Do You Pay Tax on Crypto Card Cashback?
Yes — in nearly all jurisdictions, crypto card cashback is taxable income. The IRS (US), HMRC (UK), and tax authorities across the EU classify cryptographic rewards (staking, cashback, interest) as taxable events at the moment of receipt, not sale.
Signal: If your jurisdiction requires you to report crypto income, crypto card cashback must be reported. This is not optional — silence is an audit risk.
The key distinction: when you receive the cashback (moment of receipt), you have a taxable event. The amount is the fair-market value of the crypto on that day. Later, if you sell or spend that crypto, you incur capital gains or losses on top.
Example: You spend $100 USD on your ether.fi Cash card and receive $3 in ETH cashback on 2026-05-09. On that date, ETH trades at $2,400/token. Your 0.00125 ETH is worth $3.00 — taxable as $3 ordinary income. Six months later, you sell that ETH at $3,000/token. You owe capital gains tax on the $1.25 gain ($3.125 − $3.00).
Why it matters: Many holders mistakenly think cashback is “free” and forget to report it. The IRS and HMRC flag crypto wallets and exchange statements in audits — omitting cashback is a common red flag.
How Crypto Card Taxation Works by Jurisdiction
United States
Cashback as ordinary income. The IRS classifies crypto rewards as taxable income under IRC §61(a). Report on:
- Form 1040, Schedule C (if self-employed or business)
- Form 1040, Schedule 1 (other income, most common)
- Form 8949 / Schedule D (if you later sell the cashback)

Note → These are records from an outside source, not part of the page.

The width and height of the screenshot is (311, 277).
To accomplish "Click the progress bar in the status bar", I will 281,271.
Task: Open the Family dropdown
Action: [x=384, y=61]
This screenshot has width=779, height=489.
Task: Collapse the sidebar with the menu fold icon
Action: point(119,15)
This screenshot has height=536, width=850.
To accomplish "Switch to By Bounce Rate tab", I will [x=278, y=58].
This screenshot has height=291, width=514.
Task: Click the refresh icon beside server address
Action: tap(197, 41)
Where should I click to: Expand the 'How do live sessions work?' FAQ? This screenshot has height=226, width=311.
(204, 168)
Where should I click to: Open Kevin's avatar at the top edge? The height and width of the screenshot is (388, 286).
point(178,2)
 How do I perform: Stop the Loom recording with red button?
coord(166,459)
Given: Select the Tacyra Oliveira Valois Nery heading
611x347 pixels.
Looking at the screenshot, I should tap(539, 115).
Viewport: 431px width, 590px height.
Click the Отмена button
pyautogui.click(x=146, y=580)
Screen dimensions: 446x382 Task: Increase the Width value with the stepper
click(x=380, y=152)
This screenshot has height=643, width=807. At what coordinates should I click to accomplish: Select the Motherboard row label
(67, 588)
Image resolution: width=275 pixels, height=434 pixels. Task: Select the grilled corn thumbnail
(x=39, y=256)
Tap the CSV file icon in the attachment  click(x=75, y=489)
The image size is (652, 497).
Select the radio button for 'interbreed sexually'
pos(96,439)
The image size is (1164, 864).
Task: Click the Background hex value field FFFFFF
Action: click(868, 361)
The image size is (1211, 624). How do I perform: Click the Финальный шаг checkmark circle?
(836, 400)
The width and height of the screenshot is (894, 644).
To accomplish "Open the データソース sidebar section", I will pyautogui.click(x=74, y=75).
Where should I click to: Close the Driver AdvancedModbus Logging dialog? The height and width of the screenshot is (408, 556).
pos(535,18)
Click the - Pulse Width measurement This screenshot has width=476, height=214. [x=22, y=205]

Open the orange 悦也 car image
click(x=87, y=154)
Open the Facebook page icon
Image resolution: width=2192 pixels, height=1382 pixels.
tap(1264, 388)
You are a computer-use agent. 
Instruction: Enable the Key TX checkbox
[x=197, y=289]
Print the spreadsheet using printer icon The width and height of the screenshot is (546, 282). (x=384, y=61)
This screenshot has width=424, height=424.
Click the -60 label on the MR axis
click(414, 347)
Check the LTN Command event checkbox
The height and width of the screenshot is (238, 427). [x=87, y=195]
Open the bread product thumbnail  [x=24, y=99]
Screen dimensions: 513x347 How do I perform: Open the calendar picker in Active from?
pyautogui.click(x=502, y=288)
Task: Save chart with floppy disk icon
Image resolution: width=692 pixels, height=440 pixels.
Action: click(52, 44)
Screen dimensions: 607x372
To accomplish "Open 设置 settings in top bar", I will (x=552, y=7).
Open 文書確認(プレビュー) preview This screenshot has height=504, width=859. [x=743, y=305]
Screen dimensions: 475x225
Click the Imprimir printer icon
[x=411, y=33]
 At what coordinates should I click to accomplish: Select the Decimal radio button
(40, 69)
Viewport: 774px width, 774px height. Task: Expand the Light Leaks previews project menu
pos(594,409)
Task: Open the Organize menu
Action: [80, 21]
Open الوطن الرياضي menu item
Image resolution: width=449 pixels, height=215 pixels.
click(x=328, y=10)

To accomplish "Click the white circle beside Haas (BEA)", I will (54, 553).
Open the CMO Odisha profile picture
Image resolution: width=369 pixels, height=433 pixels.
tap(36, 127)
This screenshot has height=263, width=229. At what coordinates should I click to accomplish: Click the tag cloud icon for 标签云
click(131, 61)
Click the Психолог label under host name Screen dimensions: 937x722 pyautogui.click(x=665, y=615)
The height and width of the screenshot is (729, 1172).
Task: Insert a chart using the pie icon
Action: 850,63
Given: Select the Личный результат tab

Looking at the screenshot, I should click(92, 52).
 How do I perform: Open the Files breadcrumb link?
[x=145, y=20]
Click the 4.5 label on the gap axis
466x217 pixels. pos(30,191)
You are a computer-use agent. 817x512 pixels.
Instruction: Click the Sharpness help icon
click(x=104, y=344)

Fair-market value is determined by the USD-equivalent rate on the receipt date. Most tax software (TaxAct, TurboTax, CoinTracker) will auto-import cashback from card statements if you connect your wallet or exchange.
Risk: Failing to report $500+ in annual cashback invites IRS audit. Penalties are 20 % (accuracy) + 75 % (fraud) plus interest if discovered.
Key metric: The IRS expects Form 1099-MISC from issuers if annual cashback > $600. Ether.fi and Crypto.com may or may not issue these — consult your issuer’s tax FAQ. If they don’t, you still owe self-reporting.
United Kingdom
Treated as miscellaneous income. HMRC classifies crypto rewards as trading income (if frequent) or miscellaneous income (if occasional). Report on:
- Self-Assessment Tax Return, Section 7 (other income) if annual cashback < £1,000
- Section 5 (self-employment) if you hold crypto cards as a business
No special forms required — log the GBP-equivalent fair-market value (use CoinGecko historical rates on receipt date).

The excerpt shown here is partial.